Effect of Weight Quantization on Learning Models by Typical Case Analysis

TL;DR

This paper uses statistical physics techniques to analyze how weight quantization hyperparameters affect learning models, revealing phase transitions, optimal settings, and benefits for overfitting mitigation, with validation via an approximate message-passing algorithm.

Contribution

It introduces a novel application of the replica method to analyze weight quantization effects and proposes an approximate message-passing algorithm for validation.

Findings

Unstable hyperparameter phase with few bits and large width.

Existence of an optimal quantization width minimizing error.
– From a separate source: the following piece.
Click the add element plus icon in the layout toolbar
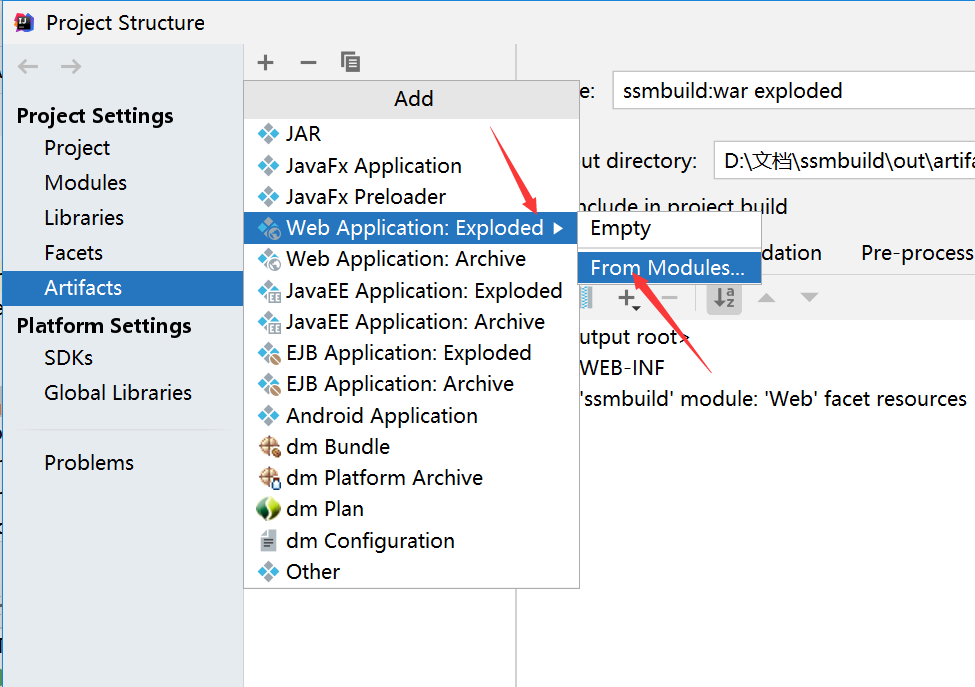 click(x=628, y=298)
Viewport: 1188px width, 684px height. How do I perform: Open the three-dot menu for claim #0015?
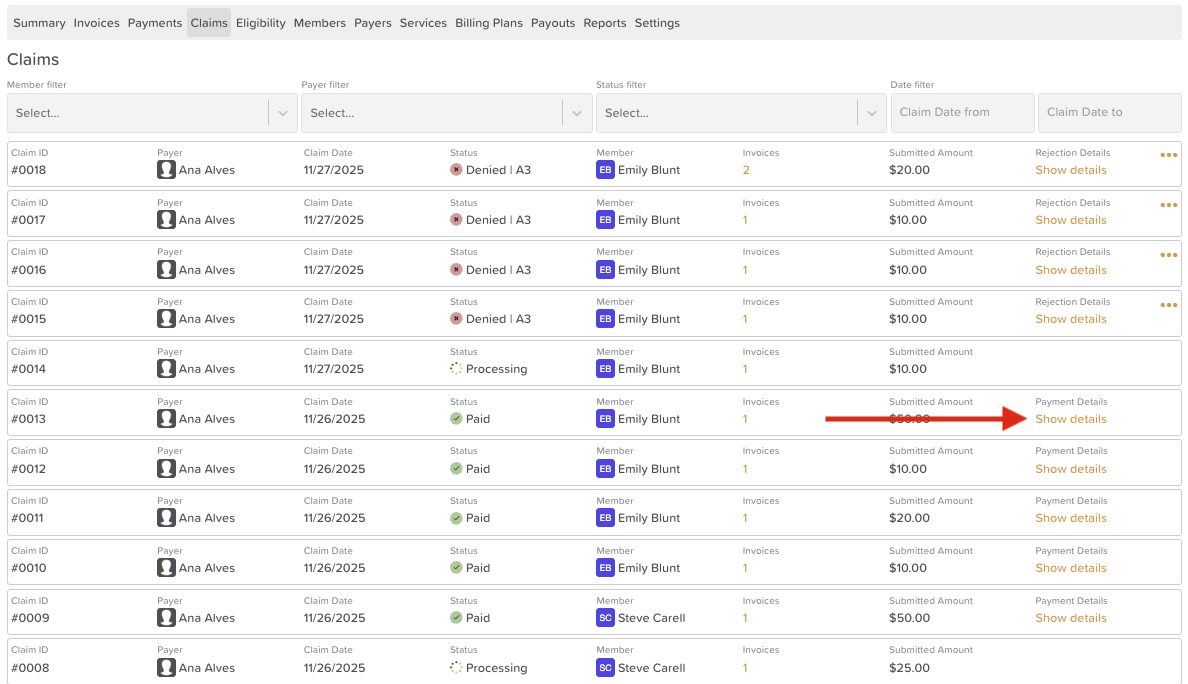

Quantization delays overparameterization and mitigates overfitting.

Abstract

This paper examines the quantization methods used in large-scale data analysis models and their hyperparameter choices. The recent surge in data analysis scale has significantly increased computational resource requirements. To address this, quantizing model weights has become a prevalent practice in data analysis applications such as deep learning. Quantization is particularly vital for deploying large models on devices with limited computational resources. However, the selection of quantization hyperparameters, like the number of bits and value range for weight quantization, remains an underexplored area. In this study, we employ the typical case analysis from statistical physics, specifically the replica method, to explore the impact of hyperparameters on the quantization of simple learning models. Our analysis yields three key findings: (i) an unstable hyperparameter phase, known as replica symmetry breaking, occurs with a small number of bits and a large quantization width; (ii) there is an optimal quantization width that minimizes error; and (iii) quantization delays the onset of overparameterization, helping to mitigate overfitting as indicated by the double descent phenomenon. We also discover that non-uniform quantization can enhance stability. Additionally, we develop an approximate message-passing algorithm to validate our theoretical results.